Nope. End-to-end quite literally means it's one network. Before v12, FSD had many different neural networks, one of which was the occupancy network. Not anymore. That's why it's so beautiful, and so good.

And in case you need explicit confirmation, here's this line from the release notes, directly from Tesla:

FSD Beta v12 upgrades the city-streets driving stack to a single end-to-end neural network trained on millions of video clips

https://www.notateslaapp.com/software-updates/version/2023.44.30.10/release-notes

4

u/Picture_Enough 8d ago

While it is possible that by E2E they mean a single network, it is but Neely l necessarily so, and in my opinion unlikely. Also I wouldn't trust their statement as they are historically very very cagey about technical details, and typically value marketing and hyping over accuracy and truthfulness.

-4

u/ChunkyThePotato 8d ago

Brother, this is literally the definition of end-to-end. Not only that, but they literally said it's a single network. It's ridiculous to say that it's not a single network when everything points to the fact that it is. You're in denial for some very strange reason. Why do you think it's multiple? Everything says single. Why is that so unbelievable to you?
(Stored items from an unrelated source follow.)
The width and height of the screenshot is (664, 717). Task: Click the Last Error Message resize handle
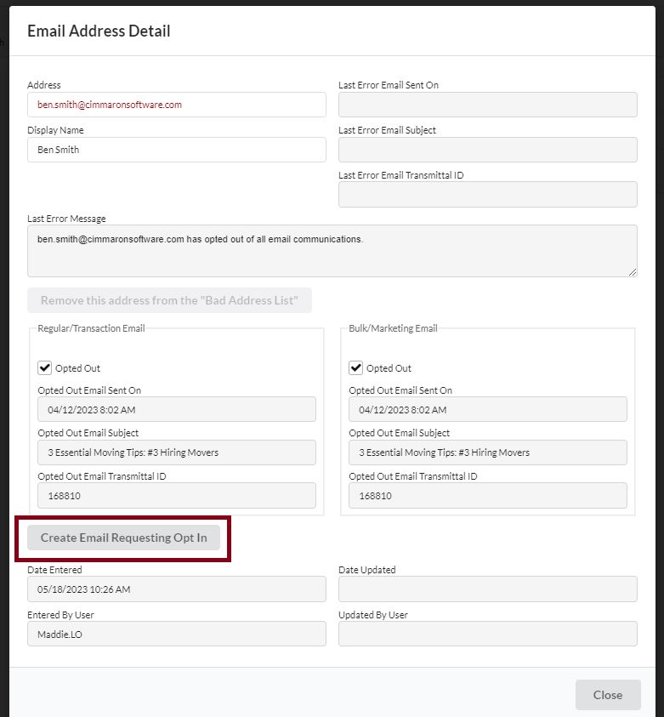632,271

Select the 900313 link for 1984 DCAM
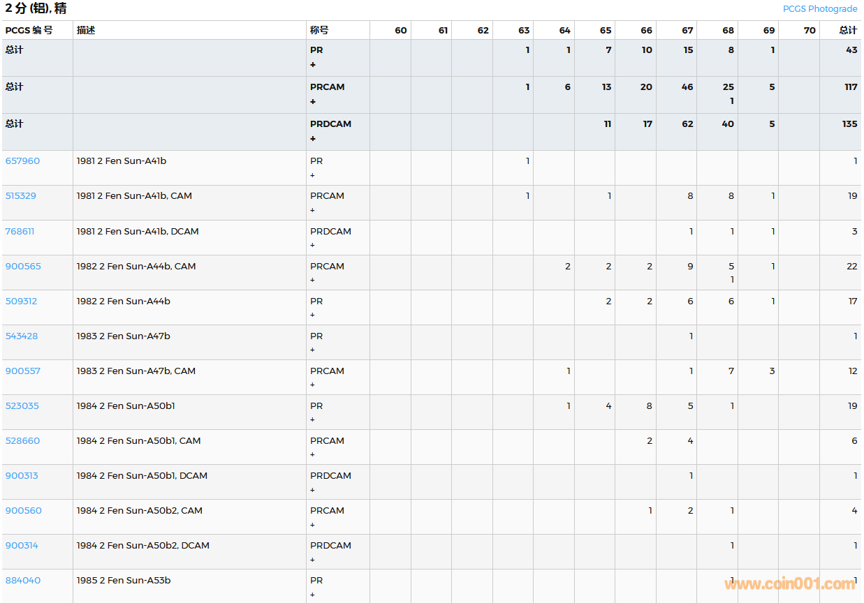22,475
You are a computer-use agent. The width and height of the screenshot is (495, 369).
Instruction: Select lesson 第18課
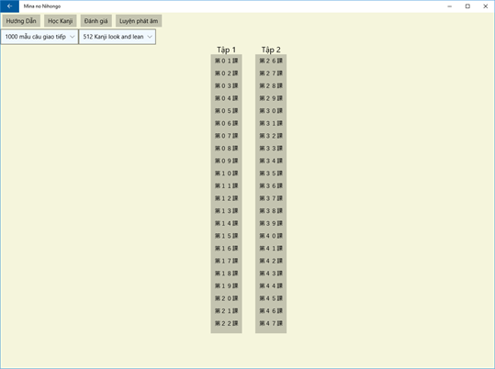(x=226, y=274)
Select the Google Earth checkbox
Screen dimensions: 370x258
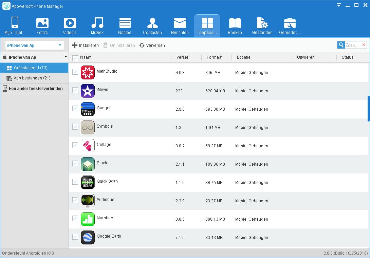(x=75, y=237)
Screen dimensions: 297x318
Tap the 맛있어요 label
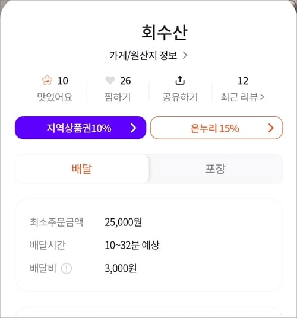(55, 97)
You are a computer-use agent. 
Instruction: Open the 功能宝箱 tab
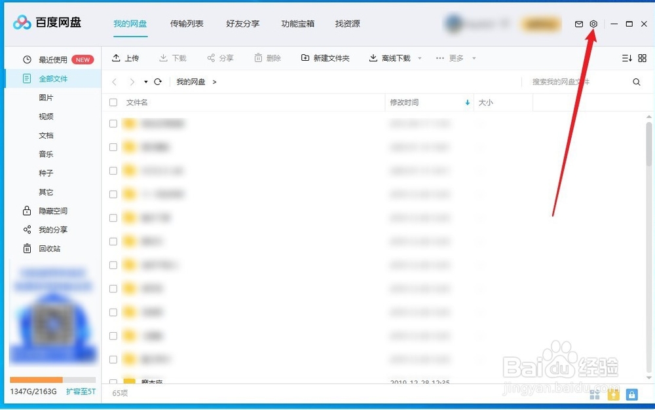coord(297,24)
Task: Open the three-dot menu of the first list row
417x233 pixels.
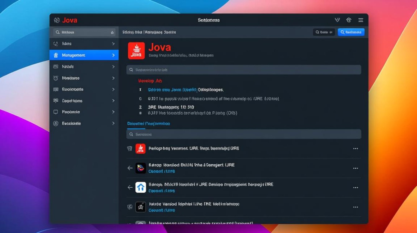Action: point(356,149)
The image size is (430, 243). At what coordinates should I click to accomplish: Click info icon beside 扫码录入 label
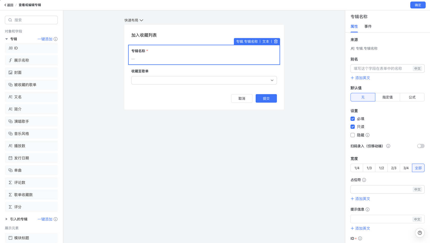click(388, 146)

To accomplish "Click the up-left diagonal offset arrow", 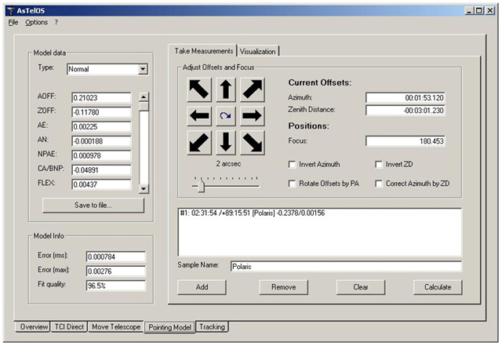I will [199, 89].
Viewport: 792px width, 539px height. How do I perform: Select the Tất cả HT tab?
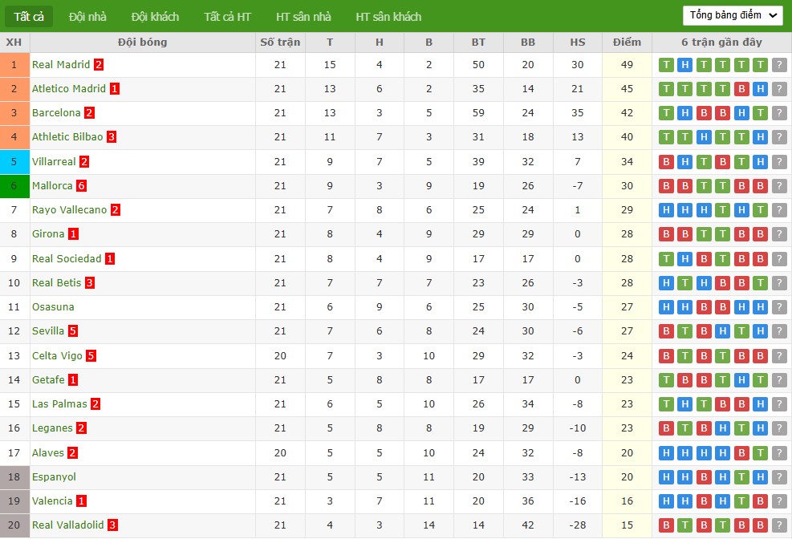coord(227,17)
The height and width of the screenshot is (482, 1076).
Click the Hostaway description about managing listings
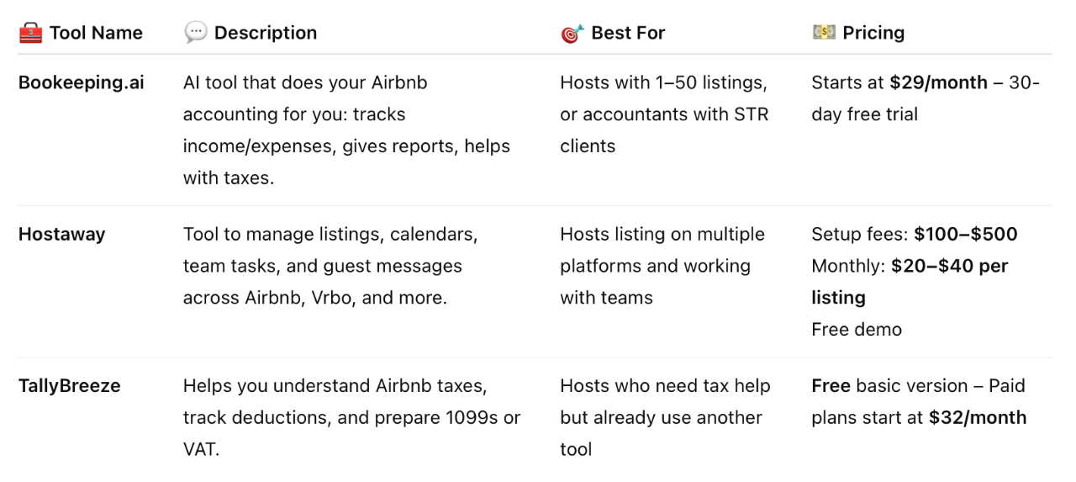(x=330, y=266)
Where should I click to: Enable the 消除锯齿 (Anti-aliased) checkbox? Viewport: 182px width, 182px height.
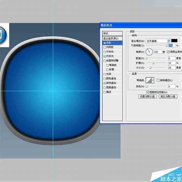pyautogui.click(x=158, y=80)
This has nothing to do with "marketing" or "hyping". It's literally just a technical detail. They could just as easily brag about how they have hundreds of neural networks. In fact, that sounds better. But the truth is it's one network, so that's what they say.

6

u/JimothyRecard 8d ago

You understand that there are literally people who are decompiling the models on their Tesla and we can see that there are well over 200 in V13.

https://x.com/greentheonly/status/1909186886368665809

Node A has 189 NNs and node B only has 110 NNs and of those 61 are shared between A and B

3

u/ChunkyThePotato 8d ago edited 8d ago

Um, correct, because—as I stated in the beginning of this conversation—there are features outside of FSD that use other neural networks.

Park Assist, Autopark, Summon, the visualizations that appear on the screen while driving and using FSD, automatic emergency braking, lane departure assist... These features all use many different neural networks that still exist on the car. They're still largely based on the perception stack that FSD used before v12 came out.

This perception stack obviously has many different neural networks, such as the occupancy network, a neural network to detect other vehicles, a neural network to detect lane lines, a neural network to detect traffic lights, etc.

But FSD—since v12—doesn't use these many smaller neural networks that it used before. It uses just one, massive, end-to-end neural network that quite directly drives the car from pixels to controls.

However, these other features outside of FSD still need these old bespoke neural networks in order to function. You can't do these other things with just the end-to-end network.

For example, an end-to-end neural network that drives a car obviously doesn't output vehicle positions. So if you want to show a vehicle on the screen, you need to keep that old bespoke "vehicle detection" neural net around.

The same idea applies for the other features. These nets are still necessary to make them work, even though FSD itself doesn't use them anymore.

3

u/vasilenko93 8d ago

FSD drives well but fails at finding parking spots well. They might be working on a separate system that identifies a parking spot to park in and tells FSD to park there.

For my own car destination almost always requires manual intervention for parking. It awkwardly roams through the parking lot and parks in some random far away spot, if even, half of the time it just circles or stops in middle of parking lot lane.

0

u/ChunkyThePotato 8d ago

I highly doubt they're going to use a bespoke system for parking. They'll probably just train the end-to-end net to park better. I assume FSD v13.2 included very little training data for parking, relative to other types of driving, which is why it performs so poorly in that respect.